Use this workflow for new work:

  1. Probe NumPy first. Capture dtype, shape, stride, NaN, empty, scalar, broadcast, and output dtype behavior from actual NumPy 2.x.
  2. Choose the driving model. Use ILKernelGenerator for NDIter chunk loops and new ufunc-style work. Use DirectILKernelGenerator when the operation owns a whole-array traversal or is still part of the direct migration surface.
  3. Define the cache key before writing the emitter. If a choice changes emitted IL, it belongs in the key.
  4. Keep the generated signature narrow. Pass raw pointers, strides, shape, axis, and sizes; avoid managed allocations in the hot body.
  5. Separate path selection from loop emission. The existing code usually has a dispatcher, then path-specific Generate* methods, then Emit*Loop helpers.
  6. Handle all 15 NumSharp dtypes or document the unsupported cases and provide a clear fallback.
  7. Preserve view semantics. Offset is already in the base pointer; strides must handle non-contiguous, negative, and broadcast cases.
  8. Add NumPy-derived tests. Include contiguous, strided, broadcast, empty/scalar, NaN, and dtype-promotion cases according to the operation's risk.
  9. Benchmark in Release. Kernel timings are invalid in Debug because JIT and intrinsic behavior differ materially. Use the project benchmark convention: NumSharp-vs-NumPy ratios are NumPy_ms / NumSharp_ms, so values above 1.0 mean NumSharp is faster. See the Benchmarks dashboard.

Debugging

Useful checks when a generated path behaves strangely:

  • Confirm DirectILKernelGenerator.Enabled and VectorBits.
  • Inspect the cache key. A missing field in the key can reuse the wrong IL body.
  • Check which layout path was selected before entering the generator.
  • For NDIter kernels, inspect byte strides for the current inner loop. Natural byte stride is required before the SIMD chunk path fires.
  • Use GeneratedDelegates.InnerLoopCount and reset hooks to prove a custom inner loop is cached or regenerated.
  • If a TryGet*Kernel returns null, inspect the debug output and the scalar fallback path before assuming a correctness bug is in emitted IL.
  • Remember that DynamicMethod IL is not directly step-through friendly. When needed, temporarily add logging around path selection or switch a local workspace diff to emit into a debuggable assembly.
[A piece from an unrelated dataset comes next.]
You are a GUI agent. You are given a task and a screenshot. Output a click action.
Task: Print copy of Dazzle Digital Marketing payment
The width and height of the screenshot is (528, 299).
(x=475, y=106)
What Makes This System Unusual

Most managed numerical libraries choose between generic managed loops and a native backend. NumSharp sits in a different place: it generates managed IL at runtime, lets the .NET JIT lower that IL to native machine code, and keeps NumPy layout and dtype semantics in the generated body.

The interesting pieces are the combination:

  • NumPy-style dtype and accumulator rules.
  • Unmanaged ndarray storage and pointer-level kernels.
  • Runtime specialization by dtype tuple, operation, and layout.
  • Width-adaptive SIMD with V128, V256, and V512 support.
  • x86 intrinsic routing when it produces tighter code than portable vector APIs.
  • Whole-array kernels for mature direct paths.
  • NDIter inner-loop kernels for NumPy-like iterator execution and fusion.
  • Pairwise floating reductions that preserve NumPy's summation order while recovering SIMD throughput.
  • Cast kernels that encode NumPy's odd corners, including modular unsigned float casts, half conversion, complex deinterleaving, subword lanes, and masked output.

This is why the IL generator is not just an optimization layer. It is where NumSharp turns NumPy compatibility rules into specialized machine code.